System notes

Technical notes on Useful AI.

Leoric Technologies explores the practical layer around AI adoption: AI-ready data, right-sized model use, workflow automation, reviewable outputs, local-first patterns, and cost-aware operational decision support.

These notes describe prototype directions and engineering patterns. Public systems shown by Leoric are prototypes, product concepts, technical research, or self-contained demos using public or sample data unless otherwise stated.

01 / Data

AI-ready data starts before the model.

Useful AI depends on source inventory, schema decisions, dataset versions, validation rules, lineage, and explicit export paths. A prototype should make those boundaries visible before it adds recommendations or automation.

02 / Review

Reviewable AI is an interface problem as much as a model problem.

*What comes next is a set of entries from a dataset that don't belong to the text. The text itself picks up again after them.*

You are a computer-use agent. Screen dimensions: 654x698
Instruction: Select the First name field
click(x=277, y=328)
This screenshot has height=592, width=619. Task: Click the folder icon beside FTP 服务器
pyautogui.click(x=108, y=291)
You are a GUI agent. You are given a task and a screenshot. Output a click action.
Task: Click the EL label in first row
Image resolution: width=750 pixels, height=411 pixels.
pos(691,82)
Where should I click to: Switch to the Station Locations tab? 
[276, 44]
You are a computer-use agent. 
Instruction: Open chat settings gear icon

People need to inspect inputs, see why a recommendation was produced, compare alternatives, and override outputs. The review loop belongs in the product shape, not as an afterthought.

03 / Boundaries

Private-data aware design changes the architecture.

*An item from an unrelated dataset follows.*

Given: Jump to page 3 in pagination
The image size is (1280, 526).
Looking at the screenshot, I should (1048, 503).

Operational data often carries context that should stay inside controlled infrastructure. Local-first patterns, constrained network paths, and explicit export steps keep the system easier to reason about.

04 / Cost

Right-sized AI treats model choice as a system decision.

Larger models are useful for some tasks and excessive for others. Many workflows need systems that are reliable enough to use, reasonable enough to run, controllable enough, and simple enough to adopt.

Research threads

Current directions.

The work is intentionally narrow: practical patterns for data-heavy workflows where automation should be inspectable, bounded, private enough to trust, and useful before it is scaled.

Vellum Messy files, metadata, exports, documents, and records turned into reviewed, validated, exportable dataset versions.
Prometheus Telemetry, external signals, site context, cost constraints, and operator rules shaped into reviewable operational recommendations.
Workflow automation Intake, extraction, routing, review queues, local-first patterns, and controlled handoffs for repetitive knowledge work.